Revise the records from the line containing "Task: Open the Subscription tab" through the line containing "[x=150, y=166]" by replacing "Subscription" with "Billing" and changing nothing else. Give only those lines, and leave out the pictures.

★ ★ ★

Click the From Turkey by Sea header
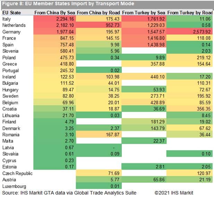pyautogui.click(x=144, y=13)
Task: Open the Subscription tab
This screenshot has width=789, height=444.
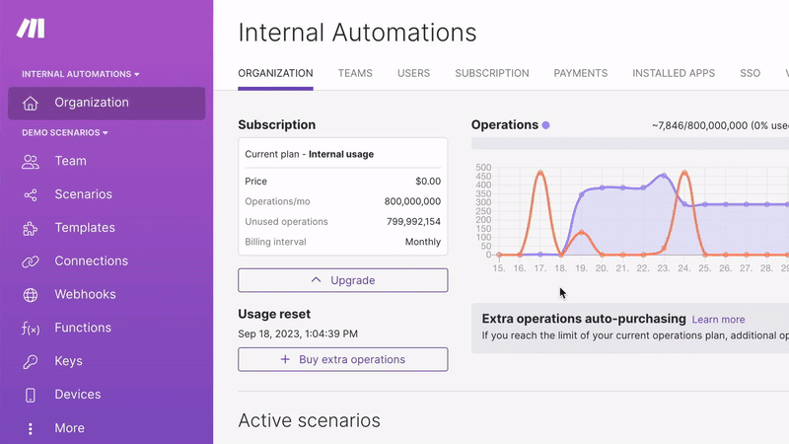Action: (x=491, y=73)
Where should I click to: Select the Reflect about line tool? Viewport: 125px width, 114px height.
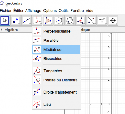click(x=91, y=20)
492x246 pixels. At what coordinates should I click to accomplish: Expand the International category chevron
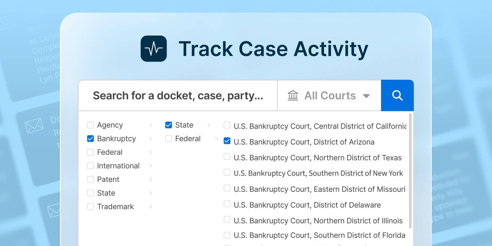[x=150, y=166]
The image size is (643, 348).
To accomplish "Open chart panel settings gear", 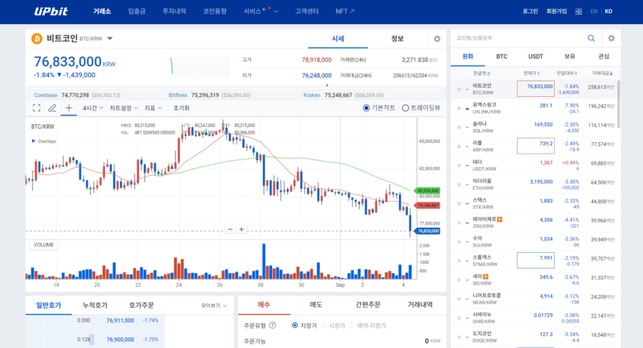I will pyautogui.click(x=437, y=39).
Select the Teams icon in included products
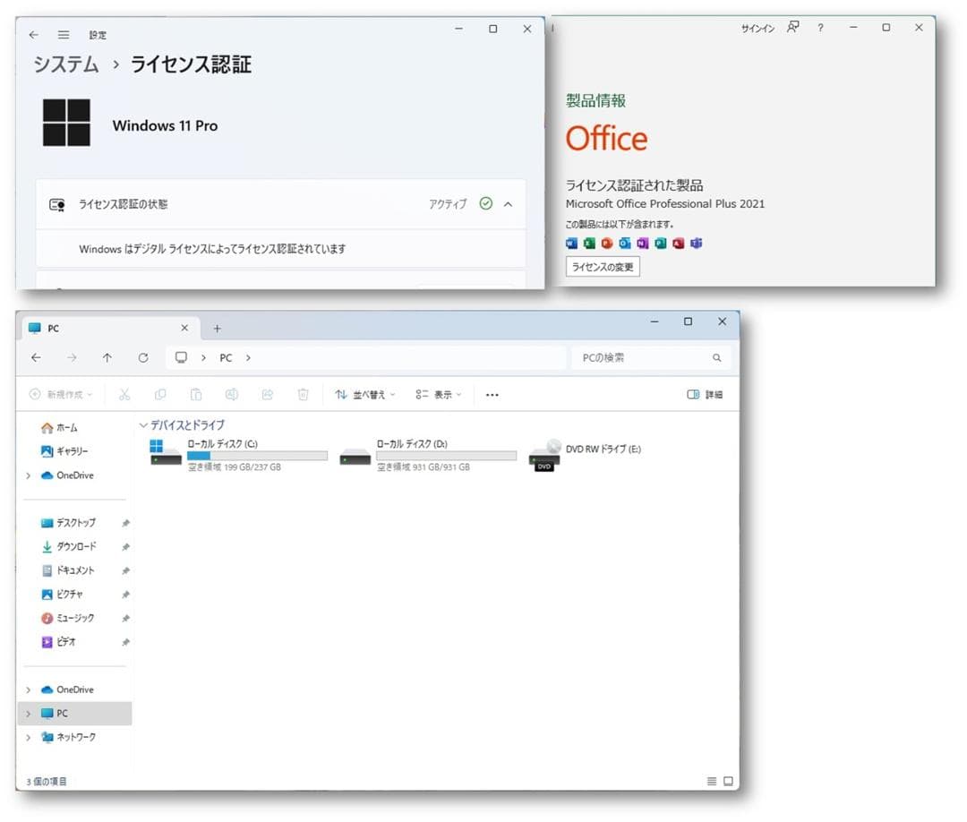This screenshot has width=967, height=822. pyautogui.click(x=696, y=244)
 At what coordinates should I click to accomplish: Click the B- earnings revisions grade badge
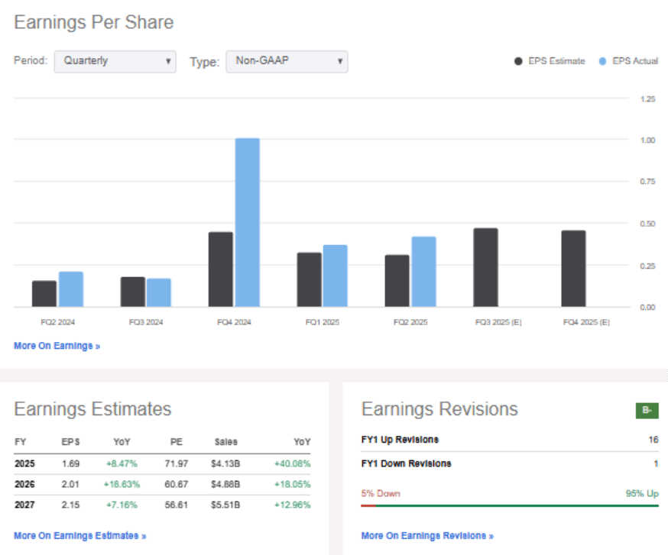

★ ★ ★

» **Task answer**
Task: Open the Billing tab
This screenshot has width=789, height=444.
Action: (x=491, y=73)
Where should I click to: Select the Reflect about line tool? Viewport: 125px width, 114px height.
click(x=91, y=20)
492x246 pixels. At what coordinates should I click to accomplish: Expand the International category chevron
[x=150, y=166]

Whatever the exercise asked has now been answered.